The Bible says: “There is no God” (Ps. 14:1); but then, this is to be taken with the context: “The fool hath said in his heart.” Satan's “it is written,” (Mat. 4:6) is supplemented by Christ's “It is written again” (Mat. 4:7). Trivialities are like the hair and nails of the body—they have their place as parts of a complete and organic whole; see Ebrard, Dogmatik, 1:40. The verse which mentions Paul's cloak at Troas (2 Tim. 4:13) is (1) a sign of genuineness—a forger would not invent it; (2) an evidence of temporal need endured for the gospel; (3) an indication of the limits of inspiration,—even Paul must have books and parchments. Col. 2:21—“Handle not, nor taste, nor touch”—is to be interpreted by the context in verse 20—“why ... do ye subject yourselves to ordinances?” and by verse 22—“after the precepts and doctrines of men.” Hodge, Syst. Theol., 1:164—“The difference between John's gospel and the book of Chronicles is like that between man's brain and the hair of his head; nevertheless the life of the body is as truly in the hair as in the brain.” Like railway coupons, Scripture texts are “Not good if detached.”

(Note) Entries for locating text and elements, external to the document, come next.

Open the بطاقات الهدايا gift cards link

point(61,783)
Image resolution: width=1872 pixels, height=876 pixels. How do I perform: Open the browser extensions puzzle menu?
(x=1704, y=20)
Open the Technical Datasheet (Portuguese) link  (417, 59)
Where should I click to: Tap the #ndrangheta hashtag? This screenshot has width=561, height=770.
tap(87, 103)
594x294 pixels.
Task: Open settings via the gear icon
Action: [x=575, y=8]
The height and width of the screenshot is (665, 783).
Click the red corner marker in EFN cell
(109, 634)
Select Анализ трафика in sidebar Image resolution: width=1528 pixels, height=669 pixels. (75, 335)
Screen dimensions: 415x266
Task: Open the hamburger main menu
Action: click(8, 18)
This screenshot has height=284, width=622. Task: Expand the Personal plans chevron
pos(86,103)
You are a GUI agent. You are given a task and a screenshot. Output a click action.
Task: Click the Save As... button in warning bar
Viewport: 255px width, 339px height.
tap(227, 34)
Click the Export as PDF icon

Crooker, The New Bible and its New Uses, 137-144, utterly denies the unity of the Bible. Prof. A. B. Davidson of Edinburgh says that “A theology of the O. T. is really an impossibility, because the O. T. is not a homogeneous whole.” These denials proceed from an insufficient recognition of the principle of evolution in O. T. history and doctrine. Doctrines in early Scripture are like rivers at their source; they are not yet fully expanded; many affluents are yet to come. See Bp. Bull's Sermon, in Works, xv:183; and Bruce, Apologetics, 323—“The literature of the early stages of revelation must share the defects of the revelation which it records and interprets.... The final revelation enables us to see the defects of the earlier.... We should find Christ in the O. T. as we find the butterfly in the caterpillar, and man the crown of the universe in the fiery cloud.” Crane, Religion of To-morrow, 224—Every part is to be modified [pg 218]by every other part. No verse is true out of the Book, but the whole Book taken together is true. Gore, in Lux Mundi, 350—“To recognize the inspiration of the Scriptures is to put ourselves to school in every part of them.” Robert Browning, Ring and Book, 175 (Pope, 228)—“Truth nowhere lies, yet everywhere, in these; Not absolutely in a portion, yet Evolvable from the whole; evolved at last Painfully, held tenaciously by me.” On the Organic Unity of the O. T., see Orr, Problem of the O. T., 27-51.
9. When the unity of the Scripture is fully recognized, the Bible, in spite of imperfections in matters non-essential to its religious purpose, furnishes a safe and sufficient guide to truth and to salvation.